Total funding raised: $8.3M

Overview

DataHow is a private, revenue-generating software and services company at the forefront of Biopharma 4.0, applying artificial intelligence to transform bioprocess development and manufacturing. Its flagship platform, DataHowLab, combines hybrid modeling (AI with mechanistic knowledge) and transfer learning to help process scientists reduce experimental runs, accelerate development timelines, and improve process outcomes.
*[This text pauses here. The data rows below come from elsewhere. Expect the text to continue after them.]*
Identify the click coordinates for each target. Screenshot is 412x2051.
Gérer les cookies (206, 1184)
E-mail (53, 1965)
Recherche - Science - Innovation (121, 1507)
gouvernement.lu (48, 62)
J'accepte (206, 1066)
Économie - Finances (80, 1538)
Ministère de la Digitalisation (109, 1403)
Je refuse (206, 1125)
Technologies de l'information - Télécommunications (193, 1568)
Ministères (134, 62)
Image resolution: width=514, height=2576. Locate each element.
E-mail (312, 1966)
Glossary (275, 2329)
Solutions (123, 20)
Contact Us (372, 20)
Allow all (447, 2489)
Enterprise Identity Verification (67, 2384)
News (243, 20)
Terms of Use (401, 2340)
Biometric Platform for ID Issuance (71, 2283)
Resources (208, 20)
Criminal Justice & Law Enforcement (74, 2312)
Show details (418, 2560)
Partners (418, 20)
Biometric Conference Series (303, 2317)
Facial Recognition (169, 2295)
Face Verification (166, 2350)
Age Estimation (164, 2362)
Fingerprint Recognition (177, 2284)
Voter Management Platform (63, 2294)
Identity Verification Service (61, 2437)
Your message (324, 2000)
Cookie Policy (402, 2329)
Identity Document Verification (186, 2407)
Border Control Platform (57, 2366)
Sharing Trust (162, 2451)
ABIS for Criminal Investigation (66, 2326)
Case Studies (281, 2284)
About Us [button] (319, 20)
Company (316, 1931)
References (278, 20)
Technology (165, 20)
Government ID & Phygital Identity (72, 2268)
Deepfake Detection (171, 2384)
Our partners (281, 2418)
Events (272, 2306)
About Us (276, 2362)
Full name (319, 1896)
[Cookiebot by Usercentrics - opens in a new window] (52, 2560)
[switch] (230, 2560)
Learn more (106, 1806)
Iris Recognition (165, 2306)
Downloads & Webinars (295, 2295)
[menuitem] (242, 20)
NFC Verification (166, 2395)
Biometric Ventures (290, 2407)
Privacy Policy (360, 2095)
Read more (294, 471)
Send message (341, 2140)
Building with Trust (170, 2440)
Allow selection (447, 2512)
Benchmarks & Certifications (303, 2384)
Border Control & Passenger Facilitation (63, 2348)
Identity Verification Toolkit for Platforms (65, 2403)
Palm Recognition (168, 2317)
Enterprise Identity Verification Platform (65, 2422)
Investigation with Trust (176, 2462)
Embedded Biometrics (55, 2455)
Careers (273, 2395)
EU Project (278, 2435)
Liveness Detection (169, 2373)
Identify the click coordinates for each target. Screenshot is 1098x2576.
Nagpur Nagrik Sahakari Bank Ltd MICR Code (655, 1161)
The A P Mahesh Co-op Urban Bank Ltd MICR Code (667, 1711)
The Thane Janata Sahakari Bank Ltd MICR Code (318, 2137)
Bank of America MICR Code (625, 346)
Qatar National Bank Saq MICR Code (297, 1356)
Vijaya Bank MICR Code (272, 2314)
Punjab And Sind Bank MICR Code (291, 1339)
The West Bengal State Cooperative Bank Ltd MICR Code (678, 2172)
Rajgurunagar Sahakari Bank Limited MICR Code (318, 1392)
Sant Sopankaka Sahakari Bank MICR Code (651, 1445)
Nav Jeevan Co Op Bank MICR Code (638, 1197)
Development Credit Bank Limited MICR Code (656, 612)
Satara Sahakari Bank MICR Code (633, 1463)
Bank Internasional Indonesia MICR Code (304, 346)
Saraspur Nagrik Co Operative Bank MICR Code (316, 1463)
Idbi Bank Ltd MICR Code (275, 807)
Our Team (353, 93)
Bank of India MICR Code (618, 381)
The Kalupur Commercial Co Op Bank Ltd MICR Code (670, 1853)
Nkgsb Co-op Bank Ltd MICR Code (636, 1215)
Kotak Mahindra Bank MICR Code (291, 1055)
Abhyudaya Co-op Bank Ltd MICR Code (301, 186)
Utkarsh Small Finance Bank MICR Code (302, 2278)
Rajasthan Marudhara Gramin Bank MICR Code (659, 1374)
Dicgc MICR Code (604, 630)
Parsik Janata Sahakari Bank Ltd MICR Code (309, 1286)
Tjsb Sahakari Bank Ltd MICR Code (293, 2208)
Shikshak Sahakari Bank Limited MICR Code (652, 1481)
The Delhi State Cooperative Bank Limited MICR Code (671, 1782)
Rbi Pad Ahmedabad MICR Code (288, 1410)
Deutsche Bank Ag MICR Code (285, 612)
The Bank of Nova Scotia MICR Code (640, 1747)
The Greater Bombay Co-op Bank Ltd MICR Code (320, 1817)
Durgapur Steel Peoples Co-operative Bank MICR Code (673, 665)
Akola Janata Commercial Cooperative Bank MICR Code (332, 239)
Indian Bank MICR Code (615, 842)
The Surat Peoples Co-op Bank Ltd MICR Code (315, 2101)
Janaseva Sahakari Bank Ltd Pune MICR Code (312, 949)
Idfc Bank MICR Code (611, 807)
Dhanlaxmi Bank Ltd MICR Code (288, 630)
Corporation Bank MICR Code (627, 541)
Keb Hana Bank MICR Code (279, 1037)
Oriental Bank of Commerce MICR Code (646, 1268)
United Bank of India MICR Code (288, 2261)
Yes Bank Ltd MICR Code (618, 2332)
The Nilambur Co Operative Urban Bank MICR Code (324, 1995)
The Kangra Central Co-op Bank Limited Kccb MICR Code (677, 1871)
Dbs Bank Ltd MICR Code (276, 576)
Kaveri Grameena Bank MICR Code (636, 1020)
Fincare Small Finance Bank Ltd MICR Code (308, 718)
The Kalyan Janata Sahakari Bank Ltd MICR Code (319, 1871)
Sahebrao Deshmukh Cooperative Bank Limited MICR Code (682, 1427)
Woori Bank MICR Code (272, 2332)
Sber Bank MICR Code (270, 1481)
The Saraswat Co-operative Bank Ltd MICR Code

The company has established significant industry traction, working with 12 of the top 20 Big Pharma companies, and supports a wide range of process formats from traditional mammalian/microbial to advanced cell and gene therapies.

AI / Machine Learning

Technology Platform

DataHowLab: A cloud-based platform using hybrid AI models (combining mechanistic knowledge with machine learning) and transfer learning to optimize bioprocess development for biologics and advanced therapies.

Funding History

2
Total raised:$8.3M
Series A$6.5M
Seed$1.8M

Opportunities

The global shift to Biopharma 4.0 and the rapid growth of complex advanced therapies (cell/gene, mRNA) create massive demand for efficient, data-driven process development tools.
DataHow's proven ability to reduce experimental effort by 40%+ offers a clear ROI that can accelerate adoption across biopharma and CDMOs.

Risk Factors

Market adoption faces the hurdle of cultural change within traditionally empirical R&D teams.
Competition is intensifying from both large life science tools vendors and other AI startups.
The platform's value is dependent on client data quality and digital readiness, which can be inconsistent.

Competitive Landscape

DataHow competes in the niche of AI for bioprocess development. Key competitors include large instrumentation/software vendors like Sartorius (with its Umetrics suite and SIMCA) and Thermo Fisher, as well as other AI/ML startups focusing on life sciences. Its deep focus on hybrid modeling for bioprocessing and established pharma clientele are differentiating factors.